> _COMPITI_:
a: Nella recensione della Tosca al Verdi di Trieste, chi firma la regia dello spettacolo?
b: Ripeti, per favore, il passo della recensione che va da "Alexia Voulgaridou è" fino a "canto di conversazione." compreso.

___ ESTRATTO DEL TESTO ___

Tosca al Verdi di Trieste

Il teatro Verdi di Trieste chiude la stagione operistica con Tosca, ultimo dei sei titoli in programma. Opera di richiamo come nessun’altra, il capolavoro pucciniano più controverso, amato e detestato a seconda delle personali inclinazioni e preferenze, torna in città a pochi anni dalla sua ultima comparsa, in un allestimento applauditissimo dal pubblico presente.



Lo spettacolo, con le belle scene di Adolf Hohenstein e la regia di Giulio Ciabatti è quanto di più tradizionale si possa immaginare. C’è Roma, Sant’Andrea della Valle, Palazzo Farnese e tutto il resto, c’è l’atmosfera papalina e lo sfarzo volgare della tirannia corrotta. I costumi di Anna Biagiotti, in linea con l’impostazione, riprendono le Tosche più classiche, le stesse cui si ispira la regia: il lavoro sui personaggi ricalca gli stereotipi con gusto e cognizione di causa, i caratteri sono lineari ma ben definiti, la scarsa fantasia è compensata dalla cura e dall’efficacia del risultato.

Alexia Voulgaridou è una Tosca convincente per personalità ed eloquenza, disinvolta sulla scena e curata nel fraseggio. Alcuna opacità vocali nelle filature e qualche eccesso di gusto in senso verista non inficiavano una prova positiva, molto apprezzata dal pubblico. Mario Cavaradossi è il tenore Alejandro Roy, cantante stentoreo, dotato di squillo e volume ma poco interessato all’approfondimento musicale ed interpretativo, autore di una prova sufficiente ma incolore.

Scarpia ha corpo e voce di Roberto Frontali, baritono dallo strumento imponente e tonante, ben gestito in un canto vario ed incisivo. Uno Scarpia ancient regime, truce e bieco, perfettamente calato nel contesto registico, cui si perdona una certa ruvidezza in taluni passaggi di canto di conversazione. 

Al solido Sagrestano di Paolo Rumez si potrebbe rimproverare qualche eccesso caricaturale mentre Gabriele Sagona è un Angelotti meno autorevole di quanto ci si aspetterebbe. Positive le prove di Nicola Pamio (Spoletta) e Christian Starinieri (Sciarrone), ottimo il carceriere di Giuliano Pelizon. Deliziosa la giovane Emma Orsini, voce del Pastorello.

Coordina il tutto la bacchetta di Donato Renzetti, autore di una concertazione coinvolgente e precisissima, attenta ai cantanti e alle ragioni del teatro senza scadere in effetti a buon mercato. Il suono è compatto senza essere pesante, il ritmo narrativo sostenuto, il sostegno al palcoscenico perfetto. Sugli scudi l’orchestra e il coro del teatro, impeccabili.

___ DATI ___

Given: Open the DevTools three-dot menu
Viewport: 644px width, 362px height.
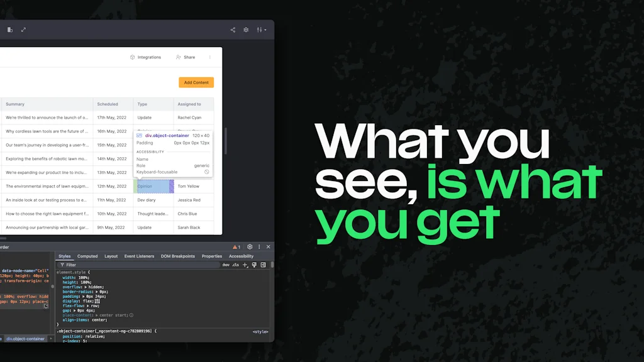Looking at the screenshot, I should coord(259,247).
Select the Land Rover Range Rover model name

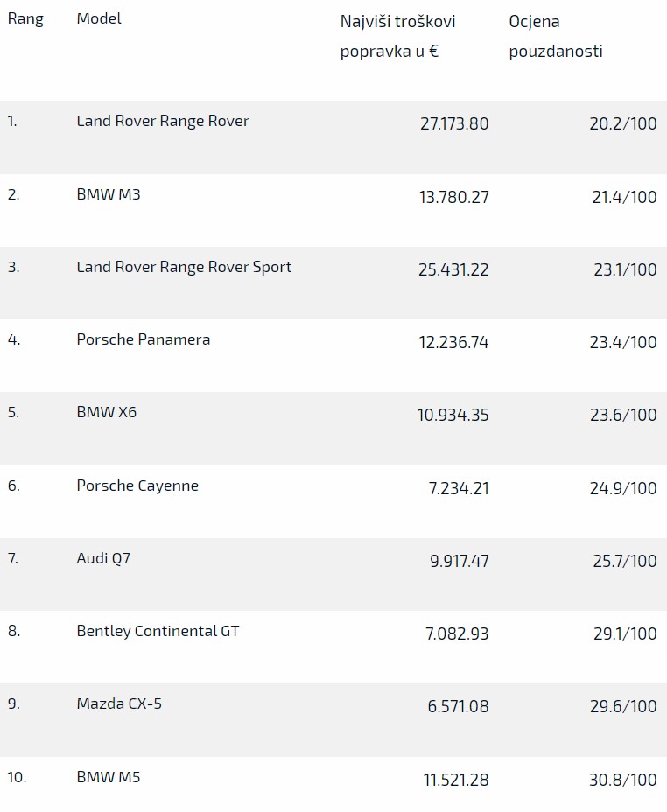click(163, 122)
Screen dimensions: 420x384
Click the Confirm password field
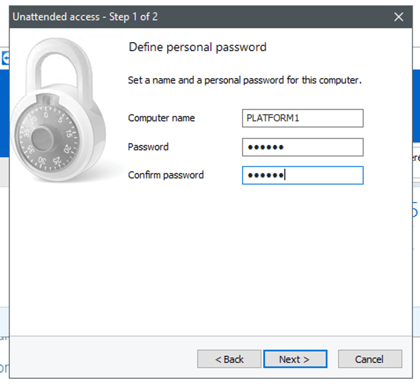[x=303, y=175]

___
___ DATI ___

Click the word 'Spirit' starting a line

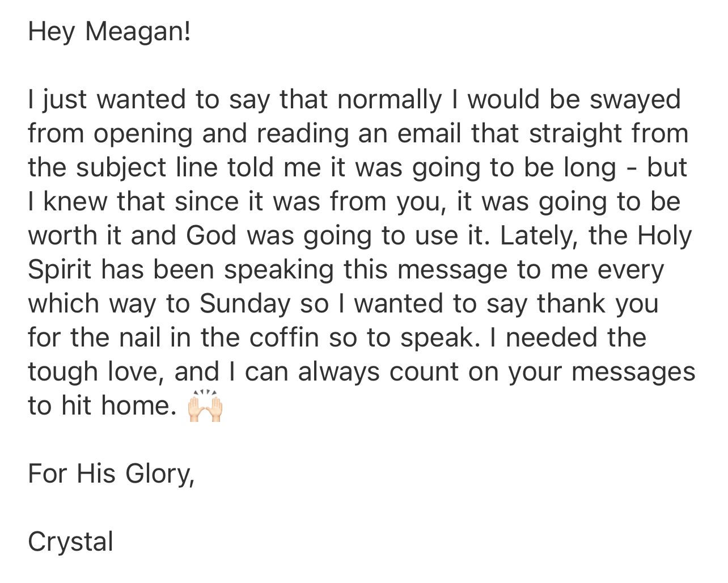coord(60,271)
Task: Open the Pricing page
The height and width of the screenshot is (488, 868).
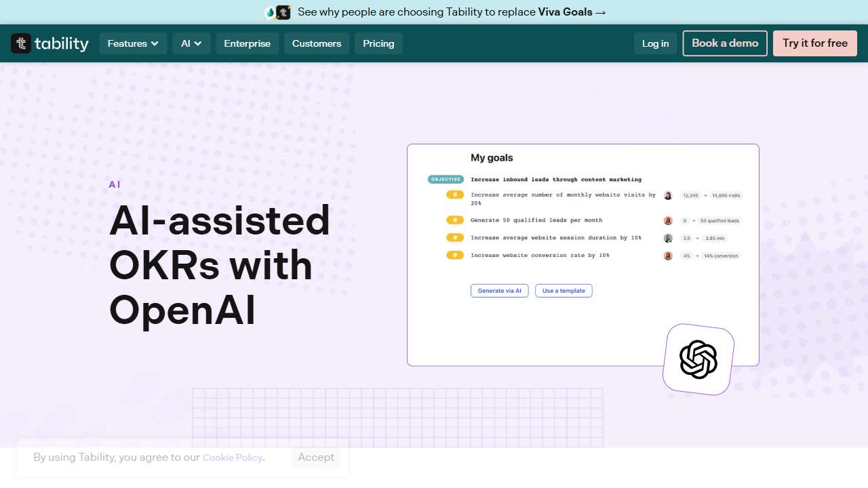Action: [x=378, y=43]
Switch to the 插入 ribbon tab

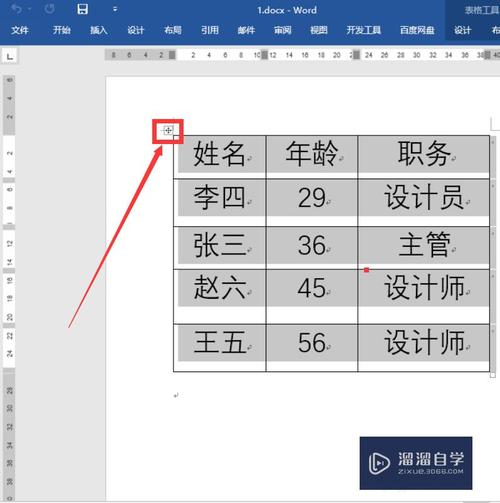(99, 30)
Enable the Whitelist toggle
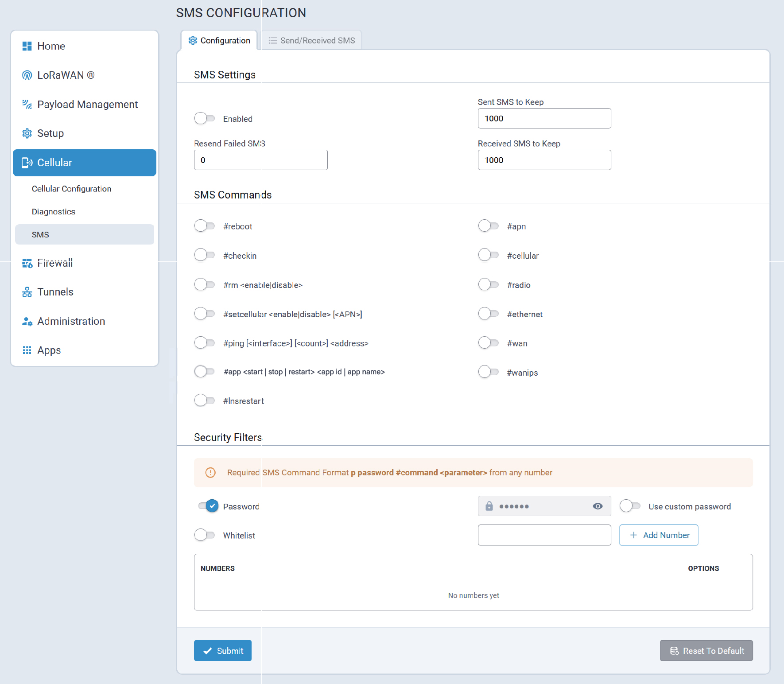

___

> _SOLUZIONI_:
a: Giulio Ciabatti

b:
Alexia Voulgaridou è una Tosca convincente per personalità ed eloquenza, disinvolta sulla scena e curata nel fraseggio. Alcuna opacità vocali nelle filature e qualche eccesso di gusto in senso verista non inficiavano una prova positiva, molto apprezzata dal pubblico. Mario Cavaradossi è il tenore Alejandro Roy, cantante stentoreo, dotato di squillo e volume ma poco interessato all’approfondimento musicale ed interpretativo, autore di una prova sufficiente ma incolore.

Scarpia ha corpo e voce di Roberto Frontali, baritono dallo strumento imponente e tonante, ben gestito in un canto vario ed incisivo. Uno Scarpia ancient regime, truce e bieco, perfettamente calato nel contesto registico, cui si perdona una certa ruvidezza in taluni passaggi di canto di conversazione.